When it was built this elegant swan ruffled a few feathers, but today its good looks are more popular than ever
If you were reading an architectural magazine in the summer of 1934, the name ‘Ruislip’ meant only one thing: a planning case about some concrete houses in a Middlesex suburb, designed by the architects Amyas Connell and Basil Ward. The ‘Ruislip affair’ was the most publicised of the many planning battles over modern architecture in the Thirties, battles that resemble all too closely what can happen today when someone tries to build a modern house. Just as nowadays, the supporters of Modernism pointed out how dreadful the normal run of house designs was compared to the exceptional ones, which were being officially condemned. As one writer put it, ‘all the ducks quack in fear and horror because they see the unusual form of a swan in their midst.’
Today, the three houses that Connell, Ward and Colin Lucas (the third partner who joined them during the fracas) put up alongside each other are cherished by their occupants. Bill Park and Laurence Melford saw their house advertised in a local paper in the depths of winter in 1988 and did not miss a second in viewing it and making an offer at the asking price.
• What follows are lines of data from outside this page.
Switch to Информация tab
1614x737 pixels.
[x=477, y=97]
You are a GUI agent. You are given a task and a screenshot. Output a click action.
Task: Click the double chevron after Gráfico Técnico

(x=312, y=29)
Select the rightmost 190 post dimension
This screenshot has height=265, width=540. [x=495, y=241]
Years before, Laurence, who grew up in the area, had visited one of the other houses and been impressed, even at the age of 11, by its unusual character. They spent time stripping away later layers that had been unwisely added to the house, including coving in the living room, Victorian-style ceiling roses and a fake Regency electric fire. Finally, they broke down a door and partition on the staircase and opened up the space as it was originally intended. The house breathed easily again. No net curtains blur the lines of its 100 per cent original Crittall windows.
The stairs were one of the main points of objection in 1934, since they appeared to be unscreened from the gaze of passers-by, with a tall window rising full-height both at the front and back. As a concession, a panel of concrete was included to provide a modesty shield, but even with this modification, the stairs are still a spectacular climb, rising up to the roof where a large model of a propellor-driven plane, left by former resident, Gerald Rossiter, still hangs in space.
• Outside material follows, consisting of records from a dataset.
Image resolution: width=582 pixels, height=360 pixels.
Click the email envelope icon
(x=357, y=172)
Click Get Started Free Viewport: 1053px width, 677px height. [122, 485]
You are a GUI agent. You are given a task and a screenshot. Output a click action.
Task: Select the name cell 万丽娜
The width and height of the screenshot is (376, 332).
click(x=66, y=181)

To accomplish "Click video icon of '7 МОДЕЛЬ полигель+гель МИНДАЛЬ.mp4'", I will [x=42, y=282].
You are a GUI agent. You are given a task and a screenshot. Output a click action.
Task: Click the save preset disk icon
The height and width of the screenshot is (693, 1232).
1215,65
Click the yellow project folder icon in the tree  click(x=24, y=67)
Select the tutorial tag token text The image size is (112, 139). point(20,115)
Connell, Ward and Lucas were strong believers in concrete, and wanted to demonstrate its superiority. The walls are only four inches thick, with an internal insulation layer – hardly ideal in contemporary terms, when combined with single glazing in steel frames – but by reopening the original air vents in the rooms, Bill and Laurence manage to keep warm in winter without problems of condensation. Although there are occasional leaks in the walls, at the junctions of the original concrete ‘lifts’, the flat roof has never been a problem, and gives them a terrace they frequently enjoy in summer. They also take pleasure in the garden, which they have tidied up into a suitable companion to the architecture.
The design brief for the houses was essentially the same as for a standard suburban semi, but the effect is very different, owing to the larger windows, the position of the stairs and the open plan ground floor. The hall opens up to the living room through a double-width opening at the point where the stairs come down, thus making the most of the available space. The L-shaped living room was originally divided by a sliding partition to screen the dining area, in place of the partition wall that you would expect to see between front and back. Today, it makes a well-lit room with a good cross-draught when the Crittall French doors are opened in summer. The house was designed for some kind of domestic help, since the partition between the kitchen and dining room includes a pivoting door with semi-circular shelves on one side, which can be stacked from the kitchen side before a meal, and then used to return dirty dishes to the unseen domestic goddess later. Built-in furniture was one of the selling points of Modernism, and the house is well provided with cupboards, which also form acoustic partitions between the bedrooms. These have retained finely-made sliding drawers with drawer-fronts cut diagonally instead of having handles fixed to them.
At an original cost of just under £1,000, the Ruislip houses were nearly double the price of the cheapest semi, a factor that could have deterred developers from taking the idea further. When Bill and Laurence opened up for the first time for London Open House in 2004, instead of the handful of visitors they were expecting, they ushered in 800 people over two half-days so modernist enthusiasts aren’t lacking.